Well, yeah, nothing makes your wizard look awesome than someone else's non-caster being a sidekick. Moreover, D&D has actively cultivated this mentality, which is why it's more common in older players who gripe about powerful martials being too anime. Anyone who wanted a better caster/.non-caster balance played other systems. Gygax voiced that the "serious" players graduated to magic-users, so them being a cruddy training wheels class was intended. The triumph of the nerd over the jock and caster supremacy were baked in.
Pretty much, yes. 3.5's Tome of Battle, and all of 4e, was designed to make "non-magical" classes ("Martial" has become a loaded term, IMO) more balanced against their magic-using allies. But a very vocal part of the D&D community rejected these ideas, wanting Fighters to be guys with no special abilities other than "hit stuff good" "have lots of hit points" and "wear heavy armor".
Meanwhile, 5e's Wizards are superior to 3e's Wizards in most respects. They have more staying power, can wear armor if they want to, have cantrips that actually do more than d3 damage (and are usable at will, as opposed to 6x per day) and have actual class abilities beyond "a few free Feats and spells".

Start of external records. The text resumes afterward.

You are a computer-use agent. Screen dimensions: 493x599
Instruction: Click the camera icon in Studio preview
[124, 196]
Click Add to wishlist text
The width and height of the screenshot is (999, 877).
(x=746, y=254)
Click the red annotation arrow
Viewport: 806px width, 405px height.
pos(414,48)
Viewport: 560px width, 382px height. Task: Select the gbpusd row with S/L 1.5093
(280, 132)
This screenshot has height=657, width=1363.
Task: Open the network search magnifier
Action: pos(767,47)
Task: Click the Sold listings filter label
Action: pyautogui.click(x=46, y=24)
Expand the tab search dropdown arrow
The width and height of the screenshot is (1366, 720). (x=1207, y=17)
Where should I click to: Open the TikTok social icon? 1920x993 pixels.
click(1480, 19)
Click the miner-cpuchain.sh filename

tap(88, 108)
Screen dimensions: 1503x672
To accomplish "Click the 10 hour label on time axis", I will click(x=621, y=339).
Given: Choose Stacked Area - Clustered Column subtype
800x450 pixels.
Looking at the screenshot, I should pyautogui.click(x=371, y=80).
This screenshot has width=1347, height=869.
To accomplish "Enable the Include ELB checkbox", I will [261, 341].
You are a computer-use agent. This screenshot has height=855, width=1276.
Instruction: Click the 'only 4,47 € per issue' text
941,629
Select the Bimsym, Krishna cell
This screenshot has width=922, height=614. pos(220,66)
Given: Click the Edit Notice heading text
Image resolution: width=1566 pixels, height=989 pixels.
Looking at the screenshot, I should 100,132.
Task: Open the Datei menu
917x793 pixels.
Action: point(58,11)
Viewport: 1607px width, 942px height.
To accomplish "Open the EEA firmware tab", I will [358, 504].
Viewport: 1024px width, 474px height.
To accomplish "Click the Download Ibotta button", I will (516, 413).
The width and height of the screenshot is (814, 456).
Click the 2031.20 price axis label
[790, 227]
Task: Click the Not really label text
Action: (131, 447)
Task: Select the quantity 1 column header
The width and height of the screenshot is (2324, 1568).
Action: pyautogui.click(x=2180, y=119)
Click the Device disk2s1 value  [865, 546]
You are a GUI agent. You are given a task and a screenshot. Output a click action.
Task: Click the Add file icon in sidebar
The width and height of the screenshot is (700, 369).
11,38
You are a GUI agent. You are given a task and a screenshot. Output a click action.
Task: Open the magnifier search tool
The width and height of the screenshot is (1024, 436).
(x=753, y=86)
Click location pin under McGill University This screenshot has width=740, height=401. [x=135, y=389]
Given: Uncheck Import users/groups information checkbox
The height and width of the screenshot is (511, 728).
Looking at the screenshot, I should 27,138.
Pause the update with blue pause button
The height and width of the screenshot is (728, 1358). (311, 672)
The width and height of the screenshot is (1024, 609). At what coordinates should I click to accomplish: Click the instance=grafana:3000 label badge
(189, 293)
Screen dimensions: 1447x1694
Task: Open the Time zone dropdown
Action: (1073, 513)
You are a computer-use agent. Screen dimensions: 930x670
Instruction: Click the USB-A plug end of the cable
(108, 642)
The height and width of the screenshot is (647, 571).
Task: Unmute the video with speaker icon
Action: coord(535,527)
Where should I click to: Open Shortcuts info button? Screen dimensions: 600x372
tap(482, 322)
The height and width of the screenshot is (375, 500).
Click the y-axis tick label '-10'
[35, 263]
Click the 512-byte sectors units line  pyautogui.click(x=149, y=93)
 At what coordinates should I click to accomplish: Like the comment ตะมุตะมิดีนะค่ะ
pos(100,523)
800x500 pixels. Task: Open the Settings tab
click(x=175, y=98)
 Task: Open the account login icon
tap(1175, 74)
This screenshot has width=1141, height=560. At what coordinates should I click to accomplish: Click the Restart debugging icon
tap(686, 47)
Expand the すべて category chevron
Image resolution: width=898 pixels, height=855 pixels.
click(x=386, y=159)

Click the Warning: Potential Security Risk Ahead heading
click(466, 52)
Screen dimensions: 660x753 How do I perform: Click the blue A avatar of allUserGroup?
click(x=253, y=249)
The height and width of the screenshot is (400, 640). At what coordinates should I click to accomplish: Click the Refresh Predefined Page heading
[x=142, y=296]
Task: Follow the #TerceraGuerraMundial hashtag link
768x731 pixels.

They have less high level spell slots, and obviously caster level > upcasting...but at the same time, save DC's being set by your level and not what spell you are using is pretty potent, so that's about a wash. And not having to play the Spell Resistance minigame is good too.
Many spells are stronger at base level as well. No d4+1 single magic missile or 5d6 fireballs here!
Concentration mostly just changes what spells are being used, I've found. Which, sadly, includes buff spells that you'd like them to be casting on their poor fighting man allies. "Sorry Fighter, can't spare the concentration to give you Haste, I have a Sleet Storm I need to keep up so those Bugbears can't reinforce the Hobgoblins for a turn or two."